Job opportunities for heating, ventilation and air conditioning technicians are expected to grow steadily in the coming years because industry analysts estimate that a shortage of about 20,000 qualified technicians will exist as Baby Boomers retire and fewer people enter the field.
The Bureau of Labor Statistics projected employment to grow 14 percent through 2024.
However, the cost of earning the required certifications to land a job in the field can be a challenge. That’s spurred the industry to be creative in attracting potential employees.
Derick Chandler of Columbus is a beneficiary of such creativity.
He was one of three students chosen for Mission: HVAC, a program created in 2015 by Shurtape, a producer of pressure-sensitive tapes. Shurtape selects three students nationally to complete 10 HVAC-themed missions and share their experiences via blog posts on shurtape.com. Upon the completion of all missions, each student is awarded $5,000 toward education to help them better prepare them for future employment.
The HVAC field has a lot to offer young professionals in terms of career path and job security, but those entering the field need a quality education to find an advantage, said Glenn Walter, product manager at Shurtape Technologies.
After being honorably discharged from the U.S. Navy in 2014, Chandler enrolled at Ivy Tech Community College in Columbus to pursue his associate degree in industrial maintenance.
Chandler said he is pursuing a job in the HVAC field because of his desire to help people and to work with his hands.

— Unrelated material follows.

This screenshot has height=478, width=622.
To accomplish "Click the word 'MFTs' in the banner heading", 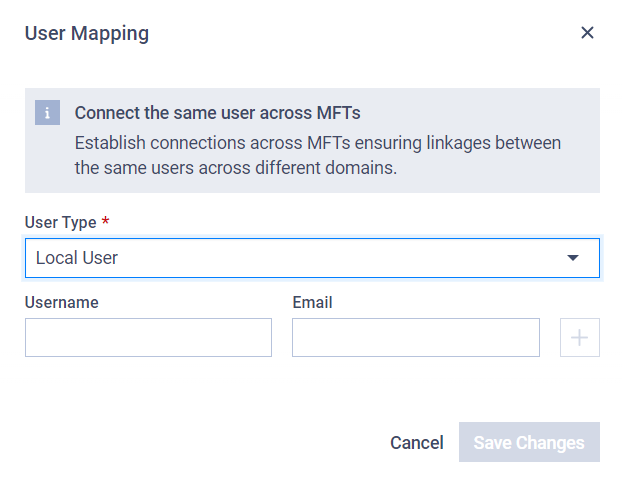I will tap(338, 113).
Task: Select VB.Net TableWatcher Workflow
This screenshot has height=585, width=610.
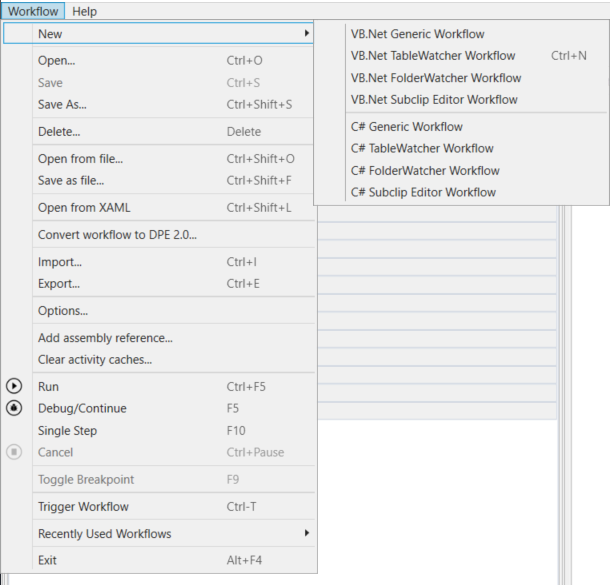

“There is a wide range to do in the field,” he said. “There’s commercial, industrial, residential and refrigeration. It even helps in car fields.”
Chandler spent several months home contacting local companies to get his foot in the door. Finally, Peterman Heating, Cooling and Plumbing gave him a chance. Chandler works there full-time as an apprentice.
Even with the job, he said that college is expensive.
“You don’t see many scholarships for HVAC, as it’s not as common a trade as nursing,” Chandler said.
Chandler stumbled across the Shurtape grant on Facebook. He quickly applied, although Chandler said he did not think he would get it.
The 10 missions, spread throughout the year, are designed so that the winners gain a more hands-on knowledge of the field. Each one requires them to research, interview and meet with HVAC professionals.
“They show you what it takes to get into an HVAC field,” Chandler said. “It definitely challenges you to become a little more knowledgeable about what you’re doing.”
His immediate plans are to complete all 10 missions and encourage people to try Mission: HVAC.
Chandler said he then plans to graduate from Ivy Tech and continue his education as far as he can.